Universe 7 Billion Years Ago cooled as Predicted, Landmark Study Confirms
Tokyo, Japan - In a breakthrough for cosmology, an international team of researchers has directly measured the temperature of the universe when it was approximately 7 billion years old, confirming predictions made by the standard model of cosmology. Utilizing the Atacama Large Millimeter/submillimeter Array (ALMA), the team observed the absorption of cosmic microwave background (CMB) radiation by hydrogen cyanide (HCN) gas, yielding a temperature of 10.2 Kelvin (-262.95°C or -443.31°F) at a redshift of 0.89. The findings, released by Keio university, provide a crucial benchmark for understanding the universe’s thermal history and testing the fundamental laws of physics across cosmic time.
This precise measurement represents the most distant direct temperature reading of the universe to date, offering a vital test of the assumption that the universe cools predictably as it expands. By analyzing the absorption spectra of HCN, researchers were able to determine both the optical depth and excitation temperature of the gas, ultimately revealing the CMB temperature at that specific point in cosmic history. The study demonstrates a reliable method for probing the early universe’s temperature, opening new avenues for investigating potential variations in physical constants over time.
The research team’s success hinges on observing quasars – extremely luminous active galactic nuclei - at high redshifts. As the CMB photons travel across vast cosmic distances, they interact with intervening gas clouds, leaving subtle absorption signatures in the quasar’s spectrum. Analyzing these signatures allows scientists to infer the temperature of the CMB at the time of interaction. The Keio University press release highlights that future observations targeting quasars at even higher redshifts, utilizing instruments like the Square Kilometre Array (SKA) and the next-generation Very Large Array (ngVLA), promise to extend this method further, improving sensitivity and expanding the range of measurable redshifts.

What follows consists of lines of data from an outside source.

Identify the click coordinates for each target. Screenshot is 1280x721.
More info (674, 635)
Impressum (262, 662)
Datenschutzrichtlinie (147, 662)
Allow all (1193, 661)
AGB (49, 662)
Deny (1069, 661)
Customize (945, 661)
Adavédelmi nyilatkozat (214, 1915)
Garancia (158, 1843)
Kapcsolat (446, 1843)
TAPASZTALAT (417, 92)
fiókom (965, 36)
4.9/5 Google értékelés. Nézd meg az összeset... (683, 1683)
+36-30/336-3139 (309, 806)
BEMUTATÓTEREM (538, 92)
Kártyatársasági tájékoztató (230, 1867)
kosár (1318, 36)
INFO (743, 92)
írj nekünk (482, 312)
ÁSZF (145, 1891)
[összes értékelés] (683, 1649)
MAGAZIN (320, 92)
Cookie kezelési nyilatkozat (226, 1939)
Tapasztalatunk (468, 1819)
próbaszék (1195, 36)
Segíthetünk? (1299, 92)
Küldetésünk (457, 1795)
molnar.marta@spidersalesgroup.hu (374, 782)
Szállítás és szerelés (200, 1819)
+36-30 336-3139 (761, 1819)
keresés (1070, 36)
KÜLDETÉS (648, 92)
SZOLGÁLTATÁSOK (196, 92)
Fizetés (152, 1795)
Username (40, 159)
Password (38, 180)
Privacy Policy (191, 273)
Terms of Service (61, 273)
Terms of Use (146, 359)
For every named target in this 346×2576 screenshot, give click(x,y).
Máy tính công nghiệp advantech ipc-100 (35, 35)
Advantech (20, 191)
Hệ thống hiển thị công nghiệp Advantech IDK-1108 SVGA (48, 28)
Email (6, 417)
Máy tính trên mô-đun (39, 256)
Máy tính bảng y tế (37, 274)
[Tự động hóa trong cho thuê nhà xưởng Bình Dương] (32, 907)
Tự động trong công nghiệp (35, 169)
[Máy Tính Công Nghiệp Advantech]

This measurement at redshift 0.89 serves as a critical validation of the cosmological principle – the idea that the universe is homogeneous and isotropic on large scales – and reinforces the understanding that the universe’s cooling behavior aligns with theoretical predictions. The team’s work provides a solid foundation for future investigations into the evolution of the cosmos and the potential for uncovering new physics beyond the standard model.